The major cause of it was collapse of the housing bubble in the United States.
Basically in the years leading up to it, banks and other major financial institutions began to lend a lot of money (house mortgages) to people that couldn’t really pay it back. Why did they do this? Because they would bundle up these loans (bundling them up made them look less risky than they actually were) and sell it to other people, who thought that these loan bundles were really secure investments.

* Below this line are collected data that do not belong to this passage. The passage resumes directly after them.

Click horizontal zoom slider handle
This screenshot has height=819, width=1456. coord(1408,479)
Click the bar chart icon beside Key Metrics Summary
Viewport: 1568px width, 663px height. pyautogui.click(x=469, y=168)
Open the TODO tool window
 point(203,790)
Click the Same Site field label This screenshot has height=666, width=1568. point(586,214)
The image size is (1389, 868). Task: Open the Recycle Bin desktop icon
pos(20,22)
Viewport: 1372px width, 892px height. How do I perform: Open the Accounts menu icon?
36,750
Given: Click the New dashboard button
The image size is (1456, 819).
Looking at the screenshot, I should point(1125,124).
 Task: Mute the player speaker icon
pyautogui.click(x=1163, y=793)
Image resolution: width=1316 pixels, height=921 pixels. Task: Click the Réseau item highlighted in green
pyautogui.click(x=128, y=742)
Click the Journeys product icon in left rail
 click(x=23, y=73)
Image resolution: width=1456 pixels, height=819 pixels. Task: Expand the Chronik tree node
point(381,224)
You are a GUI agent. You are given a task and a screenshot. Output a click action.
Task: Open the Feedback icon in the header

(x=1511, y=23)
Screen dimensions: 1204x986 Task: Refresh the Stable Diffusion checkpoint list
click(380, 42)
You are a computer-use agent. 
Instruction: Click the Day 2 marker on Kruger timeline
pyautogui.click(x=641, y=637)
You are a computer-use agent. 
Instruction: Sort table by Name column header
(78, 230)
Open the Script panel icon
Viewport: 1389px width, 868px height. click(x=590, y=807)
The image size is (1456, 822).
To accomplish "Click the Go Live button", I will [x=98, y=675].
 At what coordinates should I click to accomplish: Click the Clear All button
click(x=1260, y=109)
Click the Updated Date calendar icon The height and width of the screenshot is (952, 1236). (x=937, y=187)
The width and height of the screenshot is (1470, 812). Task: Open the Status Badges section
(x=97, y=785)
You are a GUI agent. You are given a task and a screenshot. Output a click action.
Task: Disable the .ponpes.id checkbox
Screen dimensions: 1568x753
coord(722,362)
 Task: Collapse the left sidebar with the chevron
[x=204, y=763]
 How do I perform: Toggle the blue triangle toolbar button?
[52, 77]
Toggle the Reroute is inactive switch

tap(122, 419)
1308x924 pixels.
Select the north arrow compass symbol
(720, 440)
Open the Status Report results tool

The banks made tons of money off of this, and so they basically would give out massive loans to people that might not even have jobs since they could just sell the loans to someone else and then they didn’t worry about what happened when the borrower couldn’t pay the loan back. Since anyone could get a loan, this drove housing prices up, which created a really big housing bubble. Importantly, secondary markets began to develop around these loans – that is, they became assets that were passed around the financial market and could be used as things like collateral for *other* loans. On paper, these bundles seemed great since even if the borrower defaulted on the loan (not super common generally), the owner of the loan could sell the house to offset the loss. So these loan bundles were very desirable.
Anyway, eventually the borrowers *weren’t* able to pay back their loans and started defaulting. Well, that’s fine right? The owners of the loans could just sell the houses, which were theoretically worth a lot since the mortgages were big. Well, this is when the housing bubble popped. Suddenly there were tons of houses on the market (nobody was paying their loans so the banks tried selling them) and nobody wanted to buy it. The prices cratered. It turns out that house bought by somebody with no job wasn’t worth $500K, after all. So that means companies with a ton of these loan bundles had a bunch of literally worthless items on their balance sheet – and maybe these loan bundles were what kept them solvent on paper. So companies start collapsing and *trillions* of dollars of theoretical wealth has evaporated practically overnight. This economic mayhem spreads to other places in the world.